→ **How to complete this task**:
Return each line of the listing exactly as written.

-------- Data provided --------

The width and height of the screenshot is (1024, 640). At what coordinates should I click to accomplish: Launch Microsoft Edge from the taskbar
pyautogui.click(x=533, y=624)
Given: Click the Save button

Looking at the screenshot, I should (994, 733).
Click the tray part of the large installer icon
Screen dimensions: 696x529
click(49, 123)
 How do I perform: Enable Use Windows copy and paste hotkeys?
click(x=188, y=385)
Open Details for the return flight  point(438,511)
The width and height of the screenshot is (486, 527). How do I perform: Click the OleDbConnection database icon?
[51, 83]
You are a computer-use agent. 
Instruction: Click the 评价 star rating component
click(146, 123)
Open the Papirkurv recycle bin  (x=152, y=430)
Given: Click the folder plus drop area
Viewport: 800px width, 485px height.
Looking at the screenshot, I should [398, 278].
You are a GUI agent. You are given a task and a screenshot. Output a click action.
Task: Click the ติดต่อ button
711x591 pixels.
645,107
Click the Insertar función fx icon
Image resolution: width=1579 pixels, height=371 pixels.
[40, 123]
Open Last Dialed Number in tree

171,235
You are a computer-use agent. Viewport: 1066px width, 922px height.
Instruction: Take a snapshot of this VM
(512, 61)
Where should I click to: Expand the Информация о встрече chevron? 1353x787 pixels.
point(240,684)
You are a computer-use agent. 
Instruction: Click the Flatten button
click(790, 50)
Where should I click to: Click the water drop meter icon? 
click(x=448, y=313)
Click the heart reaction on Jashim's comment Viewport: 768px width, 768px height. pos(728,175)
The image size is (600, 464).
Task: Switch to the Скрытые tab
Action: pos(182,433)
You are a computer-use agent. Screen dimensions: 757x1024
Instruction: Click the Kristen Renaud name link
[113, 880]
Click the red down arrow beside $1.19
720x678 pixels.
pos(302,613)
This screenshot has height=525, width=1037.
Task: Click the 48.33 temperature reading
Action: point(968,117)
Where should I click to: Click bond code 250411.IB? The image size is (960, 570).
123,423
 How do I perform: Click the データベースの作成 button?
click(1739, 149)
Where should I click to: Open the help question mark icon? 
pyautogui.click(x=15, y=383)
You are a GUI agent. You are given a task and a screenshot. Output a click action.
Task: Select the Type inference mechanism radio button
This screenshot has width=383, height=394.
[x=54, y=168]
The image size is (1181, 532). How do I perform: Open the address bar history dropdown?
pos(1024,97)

--------

→ **Task output**:
The width and height of the screenshot is (1024, 640). At what coordinates should I click to accomplish: Launch Microsoft Edge from the taskbar
pyautogui.click(x=533, y=624)
Given: Click the Save button

Looking at the screenshot, I should (994, 733).
Click the tray part of the large installer icon
Screen dimensions: 696x529
click(49, 123)
 How do I perform: Enable Use Windows copy and paste hotkeys?
click(x=188, y=385)
Open Details for the return flight  point(438,511)
The width and height of the screenshot is (486, 527). How do I perform: Click the OleDbConnection database icon?
[51, 83]
You are a computer-use agent. 
Instruction: Click the 评价 star rating component
click(146, 123)
Open the Papirkurv recycle bin  (x=152, y=430)
Given: Click the folder plus drop area
Viewport: 800px width, 485px height.
Looking at the screenshot, I should [398, 278].
You are a GUI agent. You are given a task and a screenshot. Output a click action.
Task: Click the ติดต่อ button
711x591 pixels.
645,107
Click the Insertar función fx icon
Image resolution: width=1579 pixels, height=371 pixels.
[40, 123]
Open Last Dialed Number in tree

171,235
You are a computer-use agent. Viewport: 1066px width, 922px height.
Instruction: Take a snapshot of this VM
(512, 61)
Where should I click to: Expand the Информация о встрече chevron? 1353x787 pixels.
point(240,684)
You are a computer-use agent. 
Instruction: Click the Flatten button
click(790, 50)
Where should I click to: Click the water drop meter icon? 
click(x=448, y=313)
Click the heart reaction on Jashim's comment Viewport: 768px width, 768px height. pos(728,175)
The image size is (600, 464).
Task: Switch to the Скрытые tab
Action: pos(182,433)
You are a computer-use agent. Screen dimensions: 757x1024
Instruction: Click the Kristen Renaud name link
[113, 880]
Click the red down arrow beside $1.19
720x678 pixels.
pos(302,613)
This screenshot has height=525, width=1037.
Task: Click the 48.33 temperature reading
Action: point(968,117)
Where should I click to: Click bond code 250411.IB? The image size is (960, 570).
123,423
 How do I perform: Click the データベースの作成 button?
click(1739, 149)
Where should I click to: Open the help question mark icon? 
pyautogui.click(x=15, y=383)
You are a GUI agent. You are given a task and a screenshot. Output a click action.
Task: Select the Type inference mechanism radio button
This screenshot has width=383, height=394.
[x=54, y=168]
The image size is (1181, 532). How do I perform: Open the address bar history dropdown?
pos(1024,97)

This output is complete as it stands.